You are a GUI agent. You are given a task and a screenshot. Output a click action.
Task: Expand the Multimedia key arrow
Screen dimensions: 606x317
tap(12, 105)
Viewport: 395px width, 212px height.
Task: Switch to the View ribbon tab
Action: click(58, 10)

Activity: Every line of the records should be reproduced exactly.

Solution to the exercise:
You are a GUI agent. You are given a task and a screenshot. Output a click action.
Task: Expand the Multimedia key arrow
Screen dimensions: 606x317
tap(12, 105)
Viewport: 395px width, 212px height.
Task: Switch to the View ribbon tab
Action: click(58, 10)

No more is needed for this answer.